如果乌尔知道索玛此时产生了怎样的想法,一定会挑起一边眉,露出惯有的讽刺的笑容。但他并没有察觉索玛有些滑稽的想法,只是在心中想,当亲爱的王子殿下用目光向他调情的时候,怎麽也显得那麽正直呢……?
两人各自怀著古怪的心思对视了一会儿,空中的风渐渐变得越来越大。远远地一个黑点急速向他们靠近,很快变成一大片阴影──第一位波利国的龙骑士到达了。
第七十三章 又是龙肉(上)
73。
在自己的情人面前,沃森第一次违抗了乌尔的命令。他与自己的主人签下了血的契约,这意味著当他要违背乌尔的时候,乌尔会立刻知道,并对他进行惩罚。然而,下定决心的沃森停了一会儿,却发现自己的主人偶尔有通情达理的时候,他没有收到任何惩罚。
沃森明白依照乌尔的性格来说,这样的通情达理绝不会容许第二次。他一秒也没有犹豫,扑上去把伊欧压倒在地。他可得在乌尔第二次召唤他之前把“事”给解决。要是中途被打断,可没有比这更悲惨的事了。
伊欧被压在沃森的身下,目中有一瞬的迟疑,似乎想问你不需要回去吗。但他很快将疑问咽了下去──他根本不希望沃森与他的主人有任何联系。无论安德鲁是不是死灵法师,那个将自己的导师残忍地丢下地狱以换取力量的法师绝不是他想要接触的类型。他感到沃森灼热的吻不断落在他的脸颊和脖子上,有些毛糙的手急切地揉捏著他的臀部,但他却分神想著十年前的事。

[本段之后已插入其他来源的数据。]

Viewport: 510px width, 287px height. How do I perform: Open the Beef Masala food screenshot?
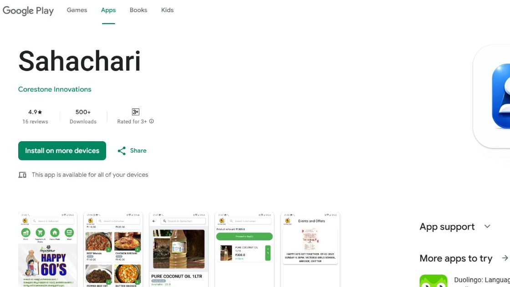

十年前当他赶到雅尔城外,乌尔的法阵已经发动了。他看到自己的主人安德鲁毫无意识地倒在法阵里,一阵阵黑色的旋风在法阵里乱窜,吞噬著安德鲁的灵魂。而那个男人则站在法阵外,目光阴冷地注视著这一切,仿佛不愿错过导师的灵魂被吞走的那一刻。然後,他突然握紧法杖,傲慢地抬起下巴,笔直地看著法阵里隐隐出现的影子。
“人类,你知道把我唤醒的代价吗。”被召唤的恶魔用生锈的铁器一般的声音说话。
乌尔沈著地开口,声音年轻但是无情,“我愿向黑暗之神献上我的灵魂,阿比利斯,赋予我你的力量。”
那个叫做阿比利斯的恶魔哈哈大笑,“狂妄的人类,你竟敢直呼我的名字。那麽,祈祷你的交换物值得我来这一趟!”
乌尔用法杖一指,仿佛躺在地上的是一堆普通的魔法药材,“一个九级魔法师,足够满足你的胃口吗?”
伊欧在很短的时间内判断,应该对法阵进行攻击。只要缺一个角,这场召唤就会失败,搞不好乌尔还会被反噬。即使是白魔法也可以有很强的破坏力,前提是没有被拦截。在他丢出第一个攻击魔法的时候,他的萨迦利亚就这样出其不意地出现了。他忠实地挡掉了所有的攻击,并尽全力阻止自己靠近一步。银龙也是一种坚持的生物,尤其是触犯到他们的道德底线时。伊欧一直没有放弃,直到他亲眼看到那个男人堕落的震撼场景。
伊欧的思绪因为嘴唇上的刺痛而被打断。沃森责怪地咬了他一口,皱著眉头说,“伊欧!你走神和你面无表情的样子我还是分得清的!”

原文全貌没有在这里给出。